Saya malah jadi penasaran: kenapa Bantul banyak gondes? Kenapa bukan Kota Jogja dan Sleman? Apa istimewanya kabupaten pinggir laut ini sehingga bisa melahirkan generasi yang penuh cibiran ini? Pertanyaan ini berbuah permenungan panjang. Terkesan nggak penting? Yo sakkarepku tho?
Permenungan ini berlanjut menjadi penelitian sederhana. Dan penelitian itu berbuah artikel yang kini sedang Anda baca.
Gondes yang tak lagi gondrong
Sebenarnya apa itu gondes? Salah satu artikel Mojok pernah membedah kultur ini. Singkatnya, gondes adalah singkatan dari gondrong ndeso. Tapi gondes tidak sesederhana itu. Mereka yang disebut gondes kini juga tidak gondrong.
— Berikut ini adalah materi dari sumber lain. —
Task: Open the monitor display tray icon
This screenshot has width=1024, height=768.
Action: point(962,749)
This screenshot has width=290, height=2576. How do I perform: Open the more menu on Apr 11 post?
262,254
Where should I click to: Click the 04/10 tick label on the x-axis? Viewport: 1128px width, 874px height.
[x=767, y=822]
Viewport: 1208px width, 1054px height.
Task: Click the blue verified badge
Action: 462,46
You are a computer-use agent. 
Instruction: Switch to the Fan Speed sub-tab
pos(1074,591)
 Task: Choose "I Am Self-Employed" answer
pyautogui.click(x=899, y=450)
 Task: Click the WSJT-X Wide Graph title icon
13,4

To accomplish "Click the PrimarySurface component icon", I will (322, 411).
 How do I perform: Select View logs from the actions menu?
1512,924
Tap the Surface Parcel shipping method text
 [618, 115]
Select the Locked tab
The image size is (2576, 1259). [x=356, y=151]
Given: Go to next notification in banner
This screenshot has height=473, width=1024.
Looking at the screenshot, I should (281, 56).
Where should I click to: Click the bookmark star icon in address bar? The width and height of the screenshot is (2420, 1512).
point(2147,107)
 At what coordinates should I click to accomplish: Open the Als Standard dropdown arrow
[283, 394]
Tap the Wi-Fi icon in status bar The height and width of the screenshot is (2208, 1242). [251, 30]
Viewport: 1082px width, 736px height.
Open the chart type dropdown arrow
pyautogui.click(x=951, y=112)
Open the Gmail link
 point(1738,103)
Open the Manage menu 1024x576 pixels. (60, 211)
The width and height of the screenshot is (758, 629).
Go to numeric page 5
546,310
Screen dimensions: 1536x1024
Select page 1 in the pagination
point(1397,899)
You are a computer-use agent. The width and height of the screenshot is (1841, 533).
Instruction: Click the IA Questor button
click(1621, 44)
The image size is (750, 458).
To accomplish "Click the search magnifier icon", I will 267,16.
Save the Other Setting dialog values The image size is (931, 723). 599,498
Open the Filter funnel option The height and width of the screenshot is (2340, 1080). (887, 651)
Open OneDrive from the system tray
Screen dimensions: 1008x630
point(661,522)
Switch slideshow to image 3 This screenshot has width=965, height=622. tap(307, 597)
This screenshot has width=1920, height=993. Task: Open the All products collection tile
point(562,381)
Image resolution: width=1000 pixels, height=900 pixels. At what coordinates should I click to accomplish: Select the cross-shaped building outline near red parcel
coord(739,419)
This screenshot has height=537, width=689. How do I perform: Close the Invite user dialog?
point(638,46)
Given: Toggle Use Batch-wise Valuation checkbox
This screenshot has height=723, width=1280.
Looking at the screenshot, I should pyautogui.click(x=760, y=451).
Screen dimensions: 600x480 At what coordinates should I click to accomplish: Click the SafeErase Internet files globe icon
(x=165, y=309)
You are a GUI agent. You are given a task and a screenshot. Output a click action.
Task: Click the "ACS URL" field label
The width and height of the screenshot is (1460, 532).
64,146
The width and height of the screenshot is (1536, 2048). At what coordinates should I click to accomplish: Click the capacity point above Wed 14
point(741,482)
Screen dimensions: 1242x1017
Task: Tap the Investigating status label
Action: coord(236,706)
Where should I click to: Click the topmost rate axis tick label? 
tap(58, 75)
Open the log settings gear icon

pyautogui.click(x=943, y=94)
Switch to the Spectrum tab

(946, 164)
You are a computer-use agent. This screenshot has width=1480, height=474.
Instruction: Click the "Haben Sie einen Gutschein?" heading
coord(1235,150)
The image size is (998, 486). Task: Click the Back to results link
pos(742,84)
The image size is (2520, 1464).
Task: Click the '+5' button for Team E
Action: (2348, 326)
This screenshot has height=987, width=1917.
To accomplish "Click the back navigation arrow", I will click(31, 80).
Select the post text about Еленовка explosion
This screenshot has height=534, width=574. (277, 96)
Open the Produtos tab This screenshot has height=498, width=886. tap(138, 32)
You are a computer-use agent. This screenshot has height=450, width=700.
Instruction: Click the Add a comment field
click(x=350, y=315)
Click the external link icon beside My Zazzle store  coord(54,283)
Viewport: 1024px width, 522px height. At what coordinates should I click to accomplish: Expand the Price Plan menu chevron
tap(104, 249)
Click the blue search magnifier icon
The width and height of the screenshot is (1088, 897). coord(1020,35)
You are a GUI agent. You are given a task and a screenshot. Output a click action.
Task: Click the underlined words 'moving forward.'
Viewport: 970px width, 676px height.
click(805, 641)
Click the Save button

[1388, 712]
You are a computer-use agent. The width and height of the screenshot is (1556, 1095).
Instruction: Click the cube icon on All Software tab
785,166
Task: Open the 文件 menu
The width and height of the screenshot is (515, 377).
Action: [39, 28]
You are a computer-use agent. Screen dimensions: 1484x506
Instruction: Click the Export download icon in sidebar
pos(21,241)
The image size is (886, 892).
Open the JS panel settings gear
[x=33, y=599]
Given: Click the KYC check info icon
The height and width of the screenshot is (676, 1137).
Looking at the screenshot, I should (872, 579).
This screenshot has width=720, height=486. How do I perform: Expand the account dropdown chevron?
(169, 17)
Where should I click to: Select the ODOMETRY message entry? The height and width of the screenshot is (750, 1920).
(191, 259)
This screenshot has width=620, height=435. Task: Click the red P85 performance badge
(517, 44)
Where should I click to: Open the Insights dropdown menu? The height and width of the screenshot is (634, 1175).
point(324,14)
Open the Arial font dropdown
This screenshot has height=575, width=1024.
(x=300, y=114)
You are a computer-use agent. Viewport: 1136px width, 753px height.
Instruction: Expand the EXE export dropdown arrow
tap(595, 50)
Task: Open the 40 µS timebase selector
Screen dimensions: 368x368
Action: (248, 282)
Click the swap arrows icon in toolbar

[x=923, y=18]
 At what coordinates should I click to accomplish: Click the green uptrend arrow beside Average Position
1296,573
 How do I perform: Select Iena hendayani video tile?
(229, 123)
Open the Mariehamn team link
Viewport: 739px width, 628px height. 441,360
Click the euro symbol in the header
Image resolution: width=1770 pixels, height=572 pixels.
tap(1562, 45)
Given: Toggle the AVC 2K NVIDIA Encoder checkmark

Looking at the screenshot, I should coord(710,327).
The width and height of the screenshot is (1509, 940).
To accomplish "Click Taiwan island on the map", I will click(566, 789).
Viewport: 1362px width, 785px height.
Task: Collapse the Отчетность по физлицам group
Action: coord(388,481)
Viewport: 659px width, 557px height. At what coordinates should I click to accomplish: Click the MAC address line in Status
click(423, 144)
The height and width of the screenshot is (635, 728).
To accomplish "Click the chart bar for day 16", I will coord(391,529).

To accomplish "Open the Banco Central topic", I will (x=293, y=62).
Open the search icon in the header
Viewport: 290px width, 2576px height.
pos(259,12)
Tapi masih bisa dianggap ndeso karena muncul di daerah suburban dan rural.
Gondes sendiri punya konotasi negatif. Yaitu penyebutan pemuda nakal khas desa. Kenakalannya sih beragam. Dari kebut-kebutan kemaki di jalan sampai playboy. Para gondes ini adalah society misfits yang berperilaku diluar norma masyarakat.
Saya jadi kepikiran tentang lahirnya kultur punk di London dan New York. Kata punk sendiri juga digunakan untuk menyebut para pemuda misfits dan melawan norma masyarakat. Toh anak “punk” di Jogja juga sering dipisuhi sebagai gondes. Anak punk di London dan New York juga berada di daerah pinggiran kota.
Meskipun hari ini kata gondes sudah mengalami perubahan makna, namun Bantul Jogja masih jadi pusatnya. Tapi kenapa Bantul?
Bantul yang selalu ndeso
Ketika mendengar nama Bantul, yang terlintas adalah daerah rural alias ndeso. Memang benar, karena Bantul adalah kabupaten di mana unit pemerintahan di bawah kecamatan adalah desa. Tapi istilah ndeso tidak hanya bicara pemerintahan desa.
Bantul memang daerah agraris dan sentra industri UMKM. Kabupaten ini juga menjadi salah satu penyuplai utama bahan pangan bagi Kota Jogja, terutama daging. Kegiatan ekonomi Bantul jelas lebih ndeso daripada Kota Jogja yang lebih modern. Maka wajar jika Bantul juga ndeso secara ekonomi. Kabupaten ini jelas kalah dengan Sleman dan Kota Jogja yang penuh perputaran uang.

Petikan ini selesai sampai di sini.